Becoming a cancer patient is what changed my life and changed me, in lots of ways that I would have preferred to avoid but in so many more that I am grateful and happy for. By going through cancer, I was simultaneously going through the process of developing into the me I truly want and am meant to be. I think that there is a part of me that is afraid that if I don’t hold on tight to being a cancer patient, that all of that transformation and growth will just reverse and I will revert back to the same behaviours, choices, and habits that contributed to cancer in the first place.
And there is of course survivor’s guilt, and my community of cancer thrivers has been particularly hard hit this year with losses. I have now lost six amazing, strong, wonderful, kind, supportive women that I met through various support groups and organizations, three of them in the last year alone, and on Tuesday, I couldn’t stop the little voice that fears I will be next and admonishes me for celebrating a milestone these women will never see. Why them and not me? Some parts of life, and definitely some parts of health, are a mystery.
So, how to handle all of these feelings of fear and worry and guilt? The first is to simply accept them and to forgive and love yourself completely regardless of them. We can find ourselves easily frustrated by these emotions or feeling shame or guilt because of them, telling ourselves, “I should just be happy! What’s wrong with me?”. But we are human, and therefore we can and will experience the full range of human emotion. It’s normal, it’s to be expected, it’s okay. Be kind and patient with yourself, and you will likely find that these emotions run their course more quickly and effectively than if you fight against them, push them away, or otherwise try to deny them. We don’t want to live in these emotional quagmires, but it’s perfectly fine to visit them. You may even learn something about yourself by doing so 🙂
We can focus on the good in our lives and we can forgive ourselves for being alive to enjoy those good things while others are not. It is in no way your fault that you are still here, and though we know this consciously, our subconscious can be telling us a different story. You are worthy of this life, you deserve to be here, and this doesn’t mean that others weren’t or didn’t, it simply means that it was their time. We can’t control when that time comes for us, and so it does absolutely no good to admonish ourselves or think ourselves unworthy simply because our time is not now when someone else’s was. What you can control is how you show up in the life you have left. Commit to enjoying this life fully because there are those who can’t anymore. And please, please, please, be true to yourself and what you want. Our time here is finite, and I don’t plan on wasting any of it living for someone else.

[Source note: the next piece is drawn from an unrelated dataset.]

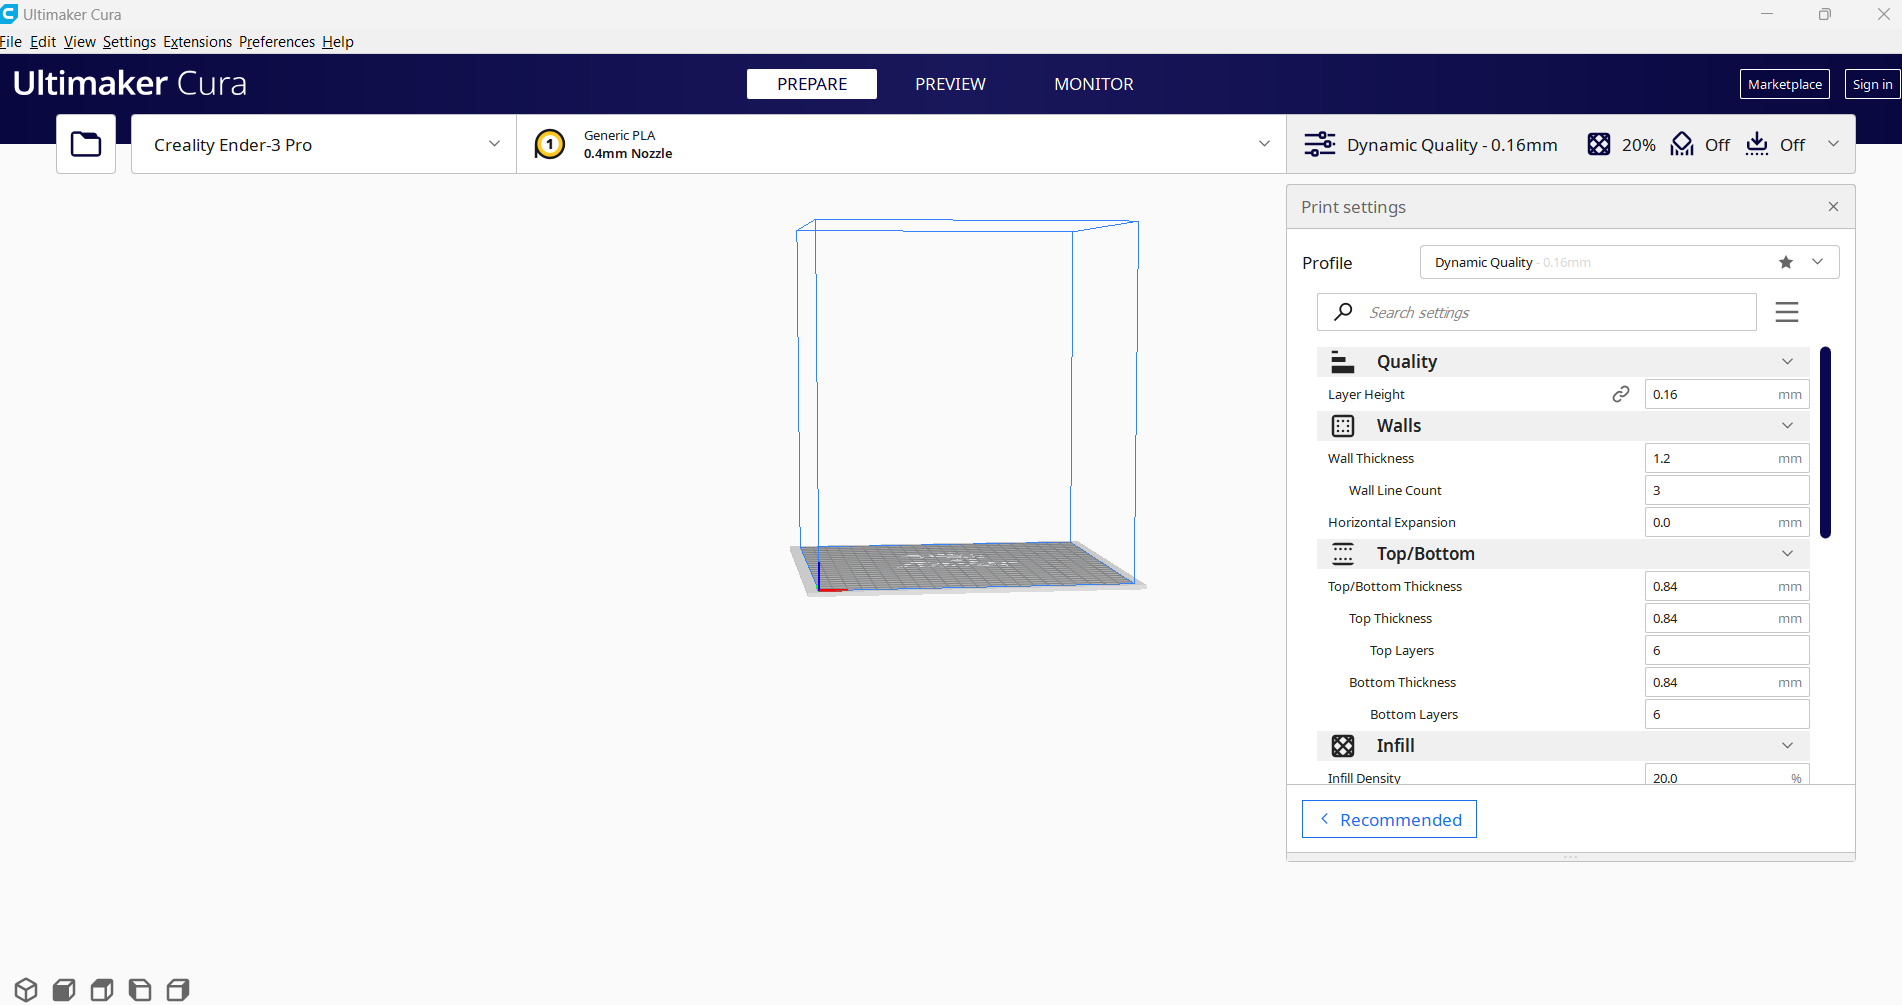Switch to the PREVIEW tab
This screenshot has height=1005, width=1902.
[x=949, y=84]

And know that what we do for our health does matter; it does make a difference, and you can trust that. From exploring these emotions this week, I discovered that I can make more of an effort to trust myself, my body, my love for it, and the belief that I will always do the best I can to support it. I can work on developing my faith in myself, faith that the growth I have experienced is impossible to reverse and that I can continue on this path on my own; just because cancer is what sent me down it does not mean that I need to hold onto cancer’s presence for the entire journey. Having faith in our abilities too is an important one, because our health and our future are within our control to a good extent. There are parts or things that may not be, but if we do everything that we can and trust that things are working out for our highest good, then we can live without so much fear and without regret, no matter what happens next.